Hellenic Mediterranean University
- Former name: Technological Educational Institute of Crete
- Type: Public higher education ducation institution
- Established: 1983; 43 years ago as Technological Educational Institute of Crete 2019; 7 years ago as Hellenic Mediterranean University
- Accreditation: Hellenic Authority for Higher Education, European Association for Quality Assurance in Higher Education
- Students: 9,560
- Postgraduates: 850
- Doctoral students: 145
- Other students: Erasmus students per year: 150
- Location: Heraklion, Chania, Rethymno, Agios Nikolaos (Crete), Sitia, Greece
- Website: hmu.gr/en/home/

= Hellenic Mediterranean University =

Public higher education institution in Greece

The Hellenic Mediterranean University (HMU; Greek: Ελληνικό Μεσογειακό Πανεπιστήμιο, ΕΛΜΕΠΑ) is a public tertiary education institution in Greece, with headquarters in Heraklion, Crete, and branches in Chania, Rethymno, Agios Nikolaos, and Sitia.

The Hellenic Mediterranean University was founded on 25 April 2019. As of February 2024 it consists of six Faculties, with more than 12,000 undergraduate and postgraduate students and approximately 400 teaching staff and research staff.

The Hellenic Mediterranean University is a continuation of the dissolved Technological Educational Institute of Crete.
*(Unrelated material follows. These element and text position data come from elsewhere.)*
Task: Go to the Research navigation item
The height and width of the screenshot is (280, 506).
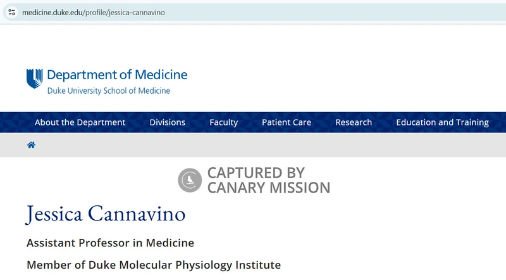Action: (x=354, y=122)
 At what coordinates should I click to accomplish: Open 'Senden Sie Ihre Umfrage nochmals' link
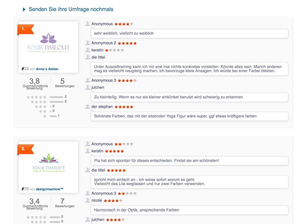click(71, 9)
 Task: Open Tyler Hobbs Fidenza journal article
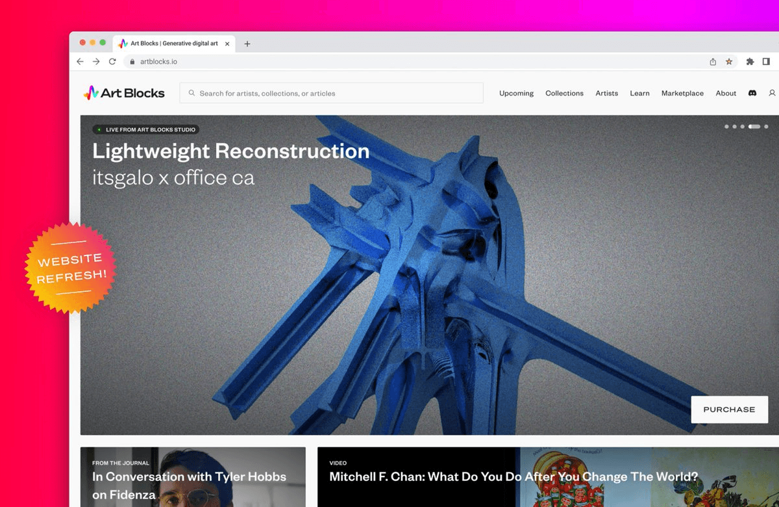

== Schools and departments ==
The departments of this university are for the most part the same as those of the National Technical University of Athens and the Aristotle University of Thessaloniki.

| Schools | Departments |
|---|---|
| School of Engineering (Heraklion) (founded 2019) | Department of Electrical Engineering (founded 2019); Department of Mechanical Engineering (founded 2019); Department of Electronic Engineering (Chania) (founded 2019); |
| School of Management & Economics Sciences (Agios Nikolaos, Crete) (founded 2019) | Department of Business Administration & Tourism (Heraklion) (founded 2019); Department of Management Science and Technology (founded 2019); Department of Accounting and Finance (Heraklion) (founded 2019); |
| School of Music and Optoacoustic Technologies (Rethymno) (founded 2019) | Department of Music Technology and Acoustics (founded 2019); |
| School of Health Sciences (Heraklion) (founded 2019) | Department of Nursing (founded 2019); Department of Social Work (founded 2019); Department of Nutrition and Dietetics Sciences (Sitia) (founded 2019); |
| School of Agricultural sciences (Heraklion) (founded 2019) | Department of Agriculture (founded 2019); |

== Research ==
The Hellenic Mediterranean University conducts applied research with a strong regional focus on agriculture, renewable energy, engineering, and emerging technologies. It operates 28 accredited laboratories and participates in national and EU-funded programmes, including Horizon Europe, Interreg and NextGenerationEU.